Exercise directions | Print the whole listing below again, exactly as given.

*** Begin section ***

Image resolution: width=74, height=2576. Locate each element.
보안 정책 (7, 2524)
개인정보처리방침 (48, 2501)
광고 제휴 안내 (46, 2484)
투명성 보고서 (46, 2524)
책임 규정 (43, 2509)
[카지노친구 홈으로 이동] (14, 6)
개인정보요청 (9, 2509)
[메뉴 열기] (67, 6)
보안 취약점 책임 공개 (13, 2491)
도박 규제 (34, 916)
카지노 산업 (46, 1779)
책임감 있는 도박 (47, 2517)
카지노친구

*** End section ***

Solved exercise |
Image resolution: width=74, height=2576. Locate each element.
보안 정책 (7, 2524)
개인정보처리방침 (48, 2501)
광고 제휴 안내 (46, 2484)
투명성 보고서 (46, 2524)
책임 규정 (43, 2509)
[카지노친구 홈으로 이동] (14, 6)
개인정보요청 (9, 2509)
[메뉴 열기] (67, 6)
보안 취약점 책임 공개 (13, 2491)
도박 규제 (34, 916)
카지노 산업 (46, 1779)
책임감 있는 도박 (47, 2517)
카지노친구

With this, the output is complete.